Cada época humana, cada cultura, acepta una serie de ideas como verdaderas. Desde ellas los hombres y las mujeres piensan y deciden en los mil asuntos de la vida concreta.

Algo propio de nuestra época es considerar lo «científico» como una especie de verdad absoluta. Los investigadores llegan a ser vistos como «oráculos» que determinan la naturaleza de las cosas, lo que es bueno y lo que es malo, lo pasado y lo futuro. No faltan quienes tachan de enemigos del progreso y de fundamentalistas a quienes pongan en duda las afirmaciones que ofrecen los hombres de ciencia.

En realidad, quienes conocen el mundo de los laboratorios saben que no todo está claro, y que muchas afirmaciones y leyes aceptadas como «absolutas» no son más que etapas provisionales de un camino entre tinieblas.

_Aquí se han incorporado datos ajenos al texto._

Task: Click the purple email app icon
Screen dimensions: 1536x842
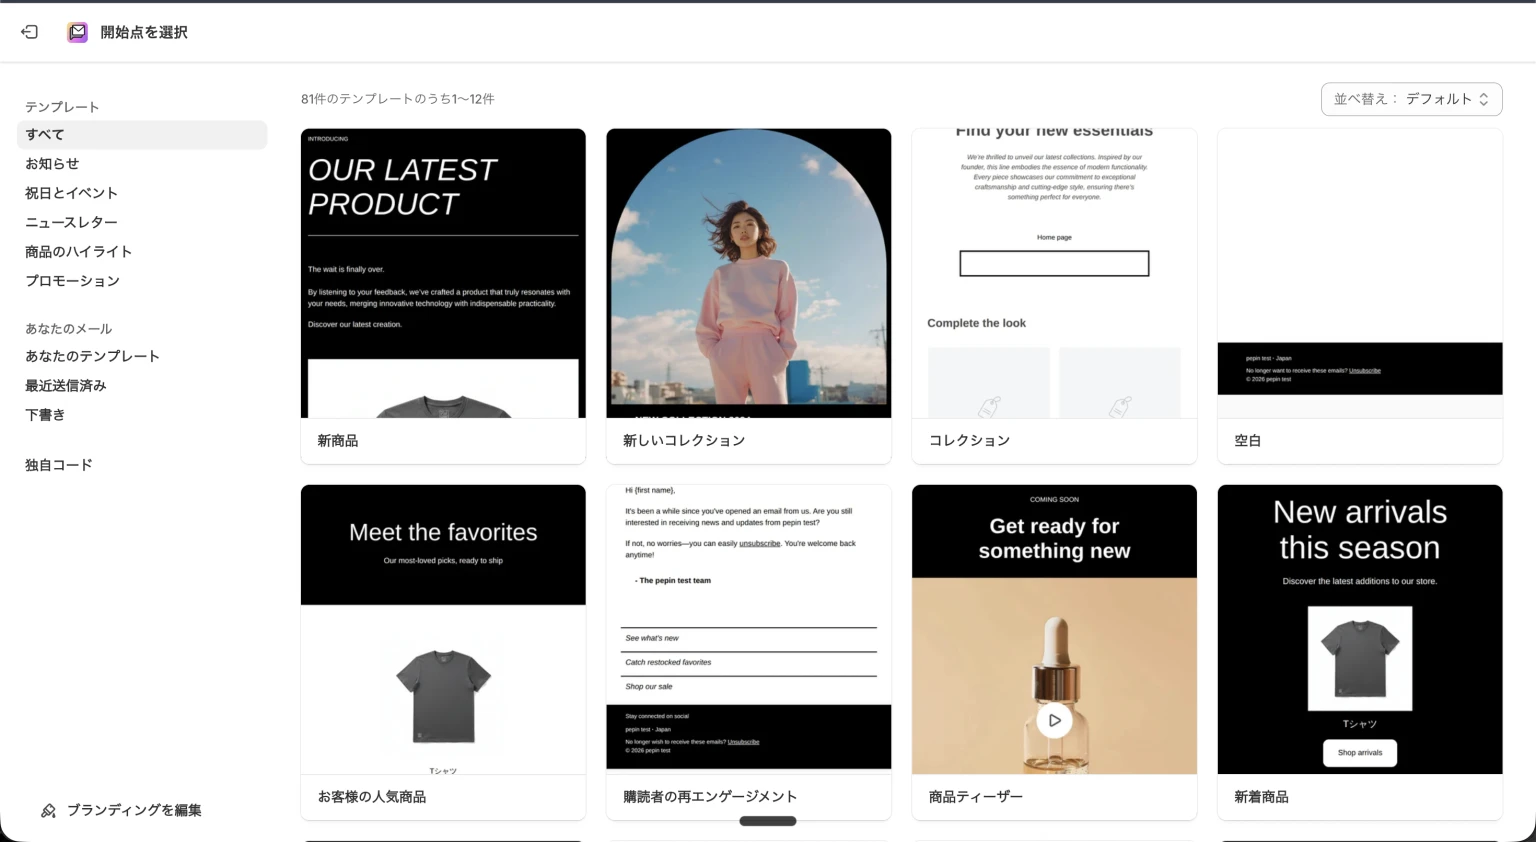Action: tap(76, 31)
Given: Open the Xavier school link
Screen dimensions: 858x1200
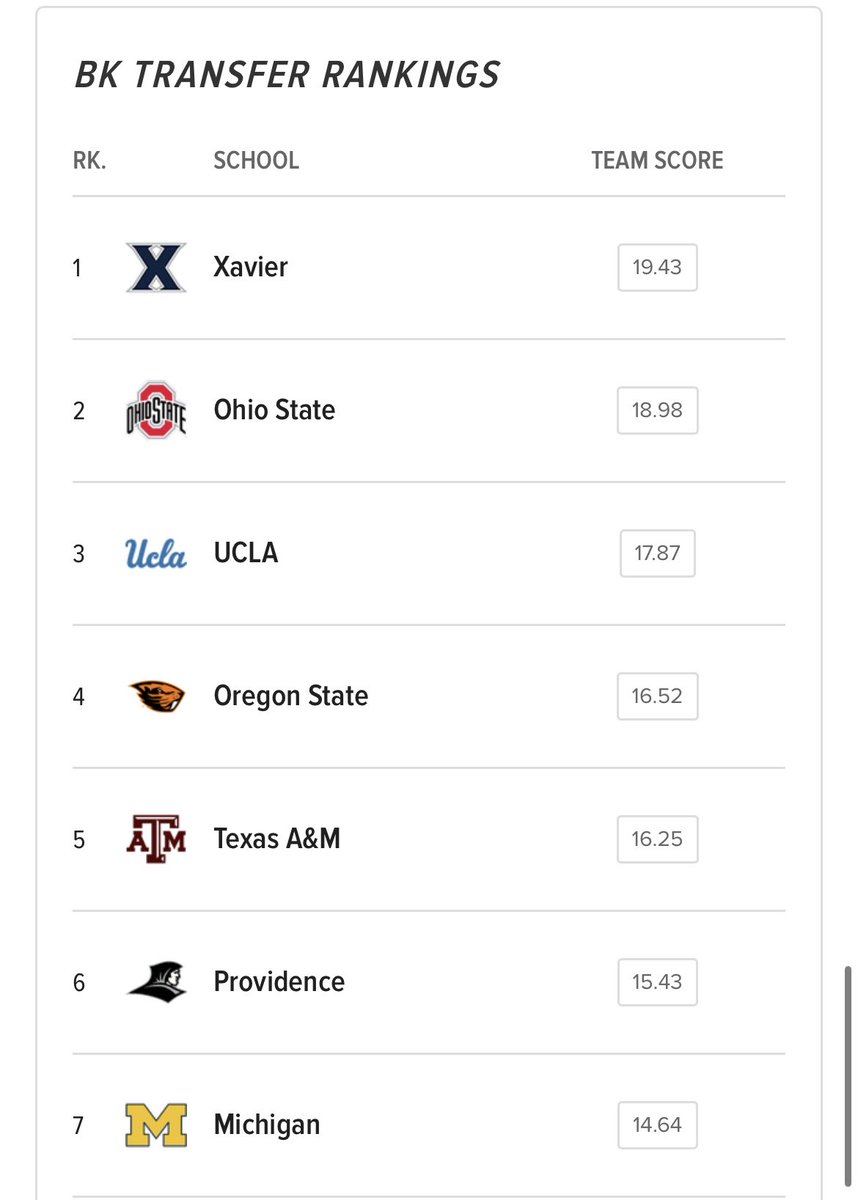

Pero hay muchas personas que no conocen la provisionalidad propia del método científico. Acogen, entonces, lo presentado como científico como absolutamente verdadero. Durante sus estudios leen libros, manuales, revistas científicas de biología, de paleontología, de climatología, de medicina, y consideran que lo allí afirmado vale siempre.

Las ideas sobre el funcionamiento de las células, sobre el origen de los mamíferos, sobre la utilidad de ciertas medicinas, sobre la situación climática del planeta, están en discusión entre quienes hacen ciencia de verdad, aunque algunos propongan sus conclusiones como verdades indiscutibles o «conquistas definitivas».

Respecto a la historia del planeta tierra, respecto al origen de la vida y a la evolución de las especies, la situación de las investigaciones es mucho más compleja. En parte, porque quedan muchas preguntas por resolver, en parte porque los datos no son suficientes para llegar a conclusiones absolutas, en parte porque existen muchas teorías y propuestas para explicar lo ocurrido hace millones y millones de años.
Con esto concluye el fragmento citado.